Proof of principle study of sequential combination atezolizumab and Vigil in relapsed ovarian cancer.

Autor: Rocconi RP; University of South Alabama - Mitchell Cancer Institute, Mobile, AL, USA., Stevens EE; Billings Clinic, Billings, MT, USA., Bottsford-Miller JN; Billings Clinic, Billings, MT, USA., Ghamande SA; Augusta University, Augusta, GA, USA., Elder J; Greenville Health System, Greenville, SC, USA., DeMars LL; Dartmouth-Hitchcock Medical Center, Lebanon, NH, USA., Munkarah A; Josephine Ford Cancer Institute, Detroit, MI, USA., Aaron P; Gradalis, Inc., Dallas, TX, USA., Stanbery L; Gradalis, Inc., Dallas, TX, USA., Wallraven G; Gradalis, Inc., Dallas, TX, USA., Bognar E; Gradalis, Inc., Dallas, TX, USA., Manley M; Gradalis, Inc., Dallas, TX, USA., Horvath S; Gradalis, Inc., Dallas, TX, USA., Manning L; Gradalis, Inc., Dallas, TX, USA., Walter A; ProMedica, Toledo, OH, USA., Galanis E; Mayo Clinic, Rochester, MN, USA., Herzog T; University of Cincinnati Cancer Center, Cincinnati, OH, USA., Monk BJ; Arizona Oncology, Phoenix, AZ, USA., Coleman RL; MD Anderson Cancer Center, Houston, TX, USA., Nemunaitis J; Gradalis, Inc., Dallas, TX, USA. jnemunaitis@gradalisinc.com.
Jazyk: angličtina
Zdroj: Cancer gene therapy [Cancer Gene Ther] 2022 Mar; Vol. 29 (3-4), pp. 369-382. Date of Electronic Publication: 2021 Mar 22.
DOI: 10.1038/s41417-021-00317-5
Abstrakt: Vigil® is a personalized vaccine that enhances tumor neoantigen expression.

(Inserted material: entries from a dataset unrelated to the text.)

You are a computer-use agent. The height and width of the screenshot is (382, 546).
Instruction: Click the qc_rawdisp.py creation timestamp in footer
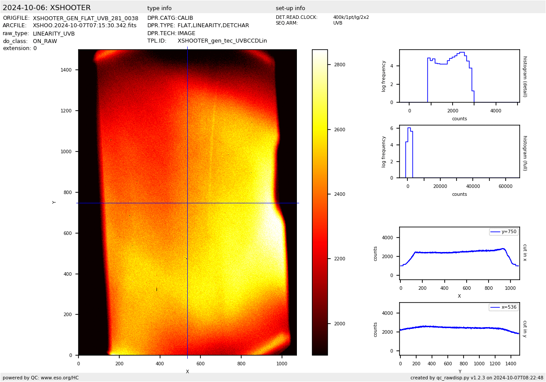pyautogui.click(x=477, y=378)

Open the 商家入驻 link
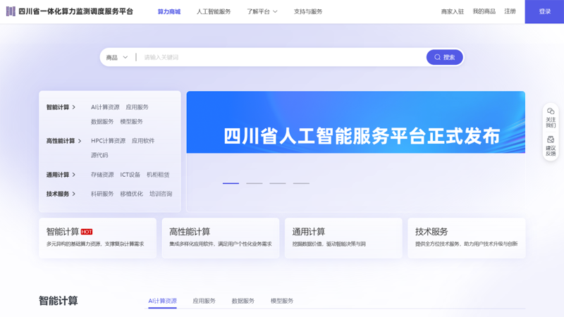coord(452,12)
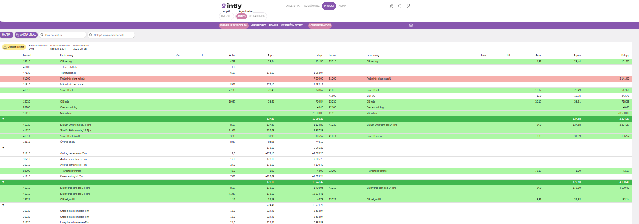Open the ARBETSYTA menu
The image size is (639, 224).
click(293, 6)
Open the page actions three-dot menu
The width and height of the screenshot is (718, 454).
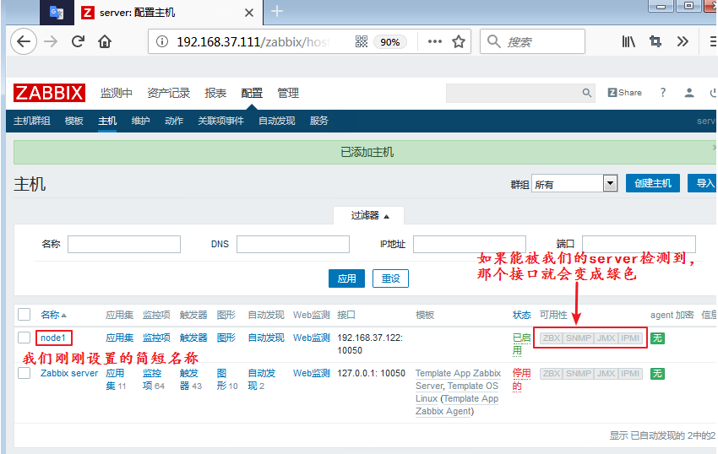[434, 41]
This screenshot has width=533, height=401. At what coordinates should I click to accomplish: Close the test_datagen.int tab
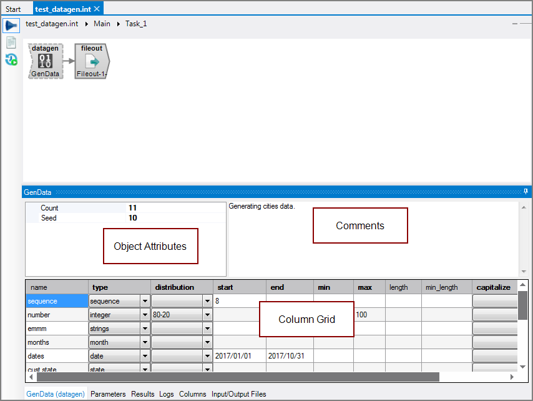[97, 9]
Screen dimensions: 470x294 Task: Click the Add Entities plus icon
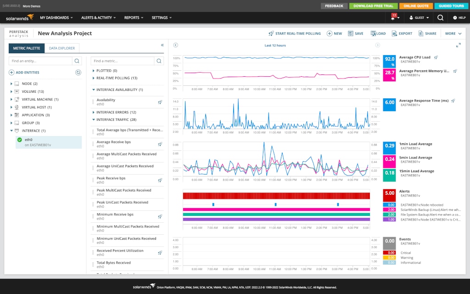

We investigated for the first time safety and efficacy of Vigil in combination with atezolizumab in relapsed ovarian cancer (OC) patients. This is a randomized, Phase 1 study of Vigil, an autologous tumor tissue transfected vaccine encoding for GMCSF and bi-shRNA-furin thereby creating enhanced immune activation and TGFβ expression control. Part 1 is a safety assessment of Vigil (1 × 10e7 cells/mL/21 days) plus atezolizumab (1200 mg/21 days). Part 2 is a randomized study of Vigil first (Vigil-1st) or atezolizumab first (Atezo-1st) for two cycles followed by the combination of both agents. The primary endpoint of the study was the determination of safety. Twenty-four patients were enrolled in the study; three patients to Part 1 and 21 to Part 2. Patients in Part 1 completed combination therapy without dose-limiting toxicity justifying expansion to Part 2. Twenty-one patients were randomized (1:1) to Part 2 to Vigil-1st (n = 11) or Atezo-1st (n = 10). Grade 3/4 treatment-related adverse events of Atezo-1st vs. Vigil-1st were 17.2% vs. 5.1%. Median overall survival (OS) was not reached (NR) (Vigil-1st) vs. 10.8 months (Atezo-1st) (hazard ratio [HR] 0.33). The exploratory subset analysis of BRCA wt suggested improved OS benefit [NR in Vigil-1st vs. 5.2 months in Atezo-1st, HR 0.16, p 0.027]. The Vigil-1st combination therapy with atezolizumab was safe and results in support continued investigation in BRCA wt patients.
(© 2021. The Author(s), under exclusive licence to Springer Nature America, Inc.)